I looked up Sabbath & found the first time the word itself is used is in Exodus 16:23  & it shows up quite a few more times, most notably in Exodus 20:8 – the place in Scripture where God gives Moses the commandments (of the most famous “10 commandments,” the command to remember the Sabbath & keep it holy is #4. But I digress. Fun rabbit trail though.) The definition of Sabbath is “to stop; rest; come to rest; cease.” The more I dug, I discovered that though the word first showed up in Exodus, the first time the concept or practice of Sabbath appears in the Bible is in Genesis 2:1-3 as a part of the creation narrative. It says:

Heaven & Earth were finished, down to the last detail. By the seventh day God had finished His work. On the seventh day He rested from all His work. God blessed the seventh day. He made it a Holy Day, because on that day He rested from His work, all the creating God had done. The Message

Think about it. The final ‘act’ of creation was God creating Sabbath, Holy Time –This was so important that He built it into the fabric of creation by working six days, then on the seventh day, He STOPPED. And then He RESTED.

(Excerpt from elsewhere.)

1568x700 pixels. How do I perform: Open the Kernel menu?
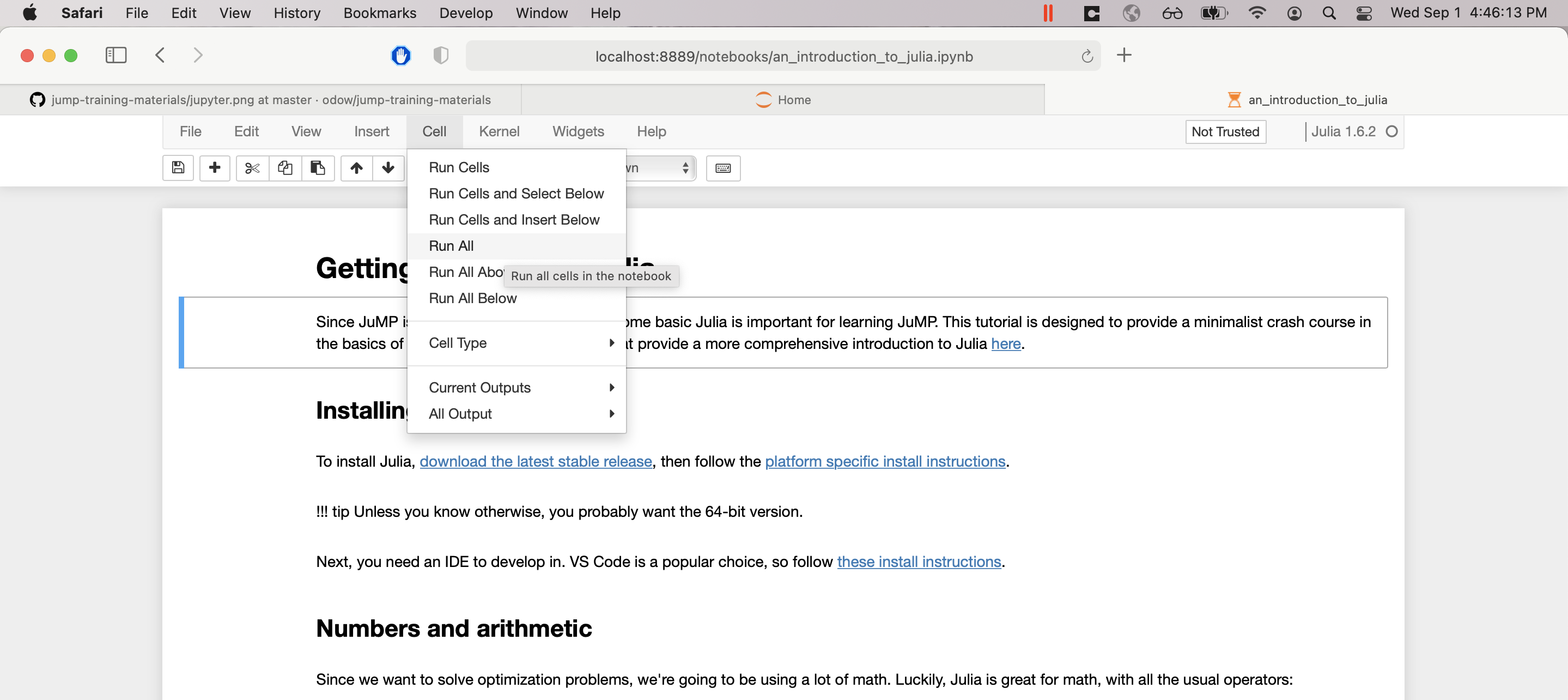point(499,131)
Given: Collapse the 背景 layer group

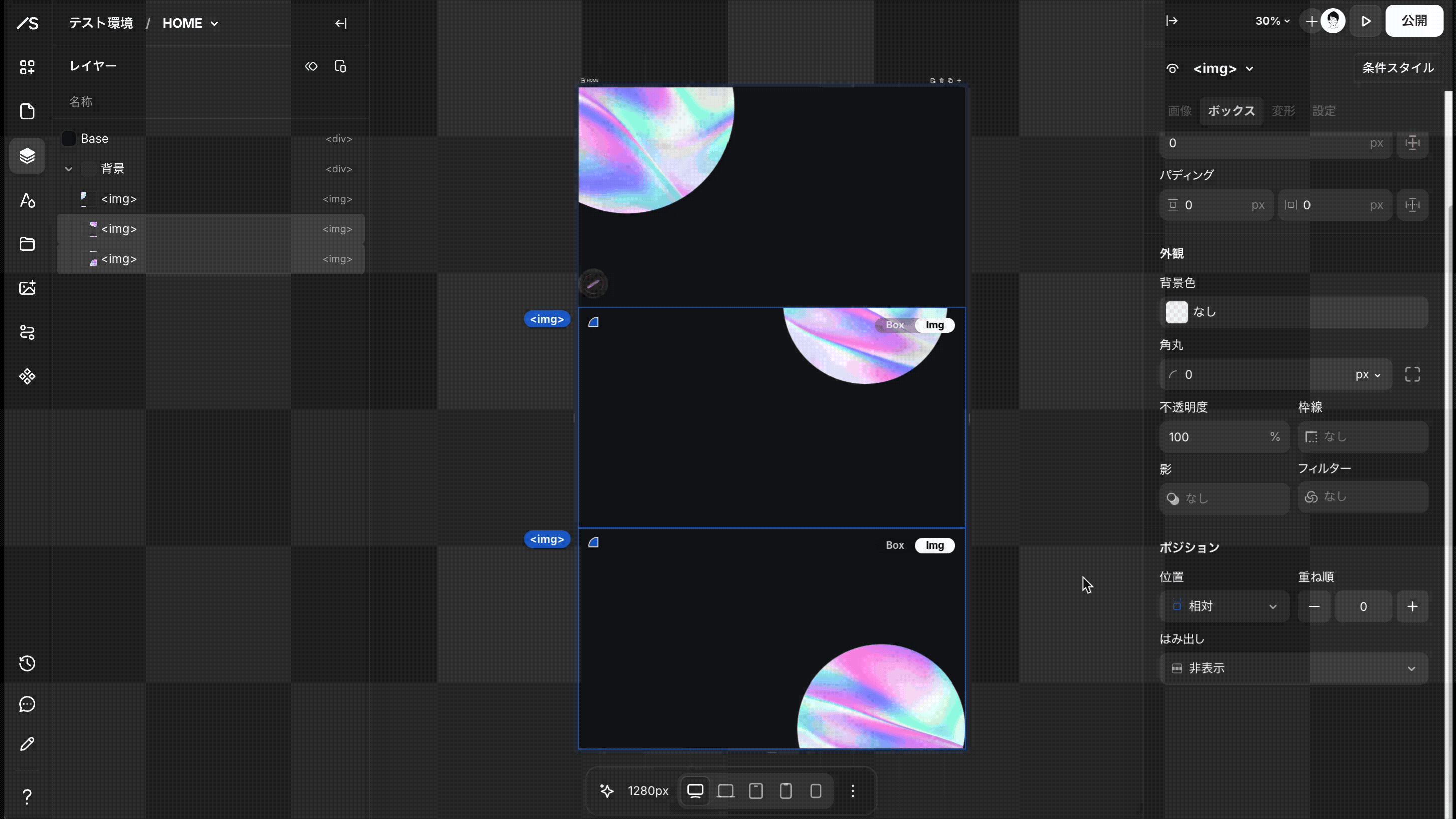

The more I roll this around in my head, the more I see how tied together the two are: you cannot rest until you stop. So I think about what it takes to stop, to REALLY stop. And I think about myself & my own life patterns & pace of life. I reflect on our cultural norms, behaviors & attitudes that are normal, at least until they are held up to the mirror of God’s Word. And I ask myself, “Do you ever really stop? Do WE?”

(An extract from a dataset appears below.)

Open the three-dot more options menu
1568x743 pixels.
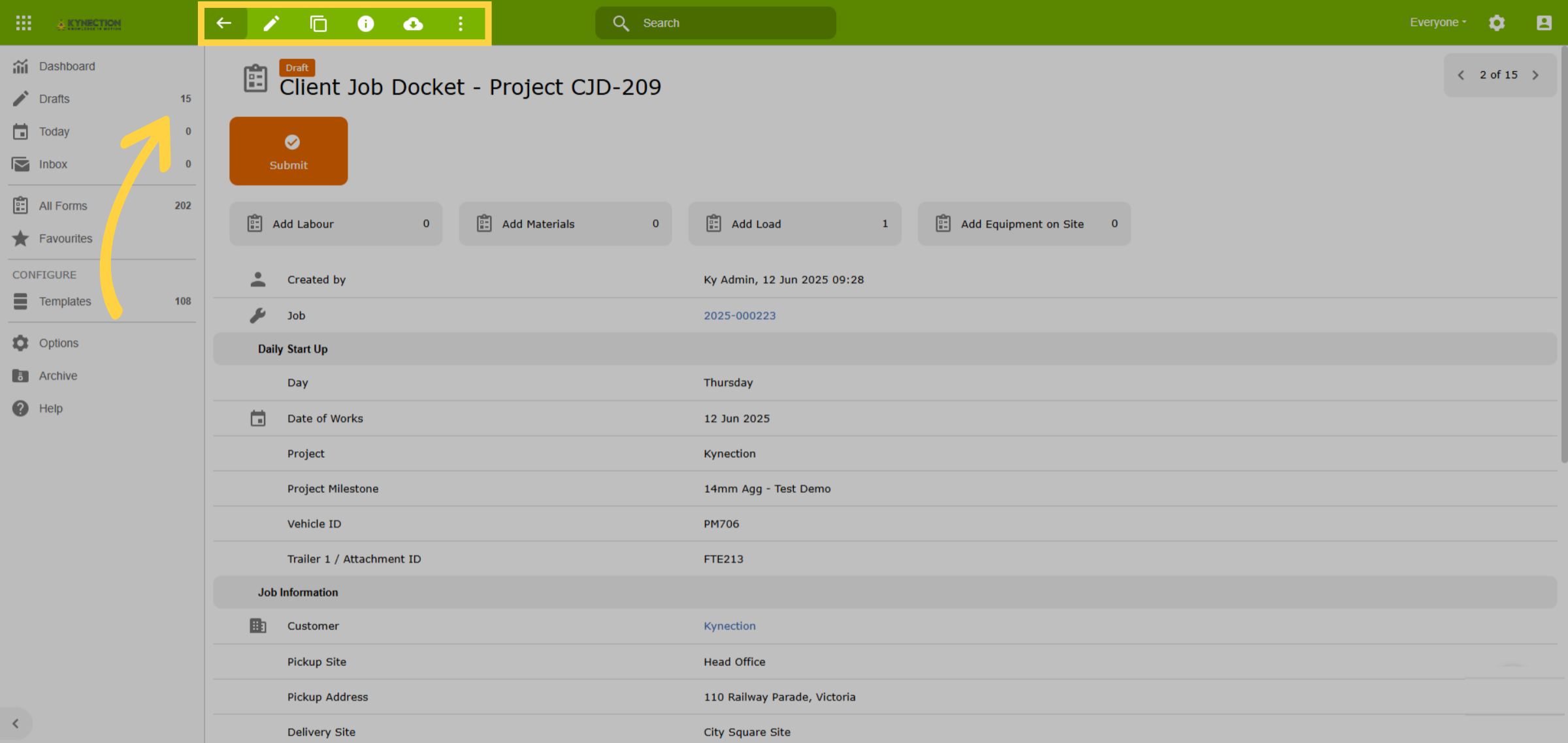tap(461, 24)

We live in a 24/7 city – in a country that celebrates busyness, activity, & multi-tasking. We rarely think about let alone embrace the fact that we have limits – on our time, our physical/mental/emotional capacity, & on what we can do & do well. We often push ourselves & our schedules to the limit, cramming as much activity into our days & weeks as possible. We usually don’t get enough sleep & survive/re-engage with life because of coffee/energy drinks. (An interesting fact – in 2006 when I began my studies on Sabbath, I researched the caffeine, how much was consumed in the US, & how much money was spent on it. Here’s what I found: In 2006, more than $12 Billion was spent on coffee, & another $1.1 Billion was spent on energy drinks, most of which were consumed by people in the 18-25 year old range. Fast forward to 2014 – close to $40 Billion was spent on coffee last year & a staggering $13.5 Billion was spent on energy drinks, a figure which is estimated to rise to at last $21.5 Billion by the year 2017. And the reason more than 60% said they drank coffee/energy drinks? In essence it was, “I need it to get going & keep going. Can’t do what I do without it.”)

When we have time off, we use it to get everything done that we couldn’t finish during the work week, &/or we pack our free time with all sorts of activities. Technology doesn’t help us out here – the modern conveniences of ‘staying connected’ through our smart-phones, computers, omni-present wifi, mp3 players keeps a constant barrage of stimulation & noise bouncing around our brains.

No wonder silence seems strange.


 

Do I ever REALLY stop? When was the last time I took a day, set apart as Holy Time, & didn’t work… didn’t get preoccupied/distracted with something… just intentionally set myself up to BE?

The defense mechanisms kick in quickly. Countless reasons for WHY I do what I do, & WHY taking much time (let alone a day) is just about impossible with all the things that fill my busy schedule come to mind.

And then I think about what I read last week from Matthew 11:25-30, especially the part about finding God’s rhythms of grace for life… & I contrast that to the driven, life-sucking pace & practices that lurk around me… And I want that rhythm, God’s rhythm for me. And so I invite Him in to the mess of me… & I trust He will FINISH what He starts.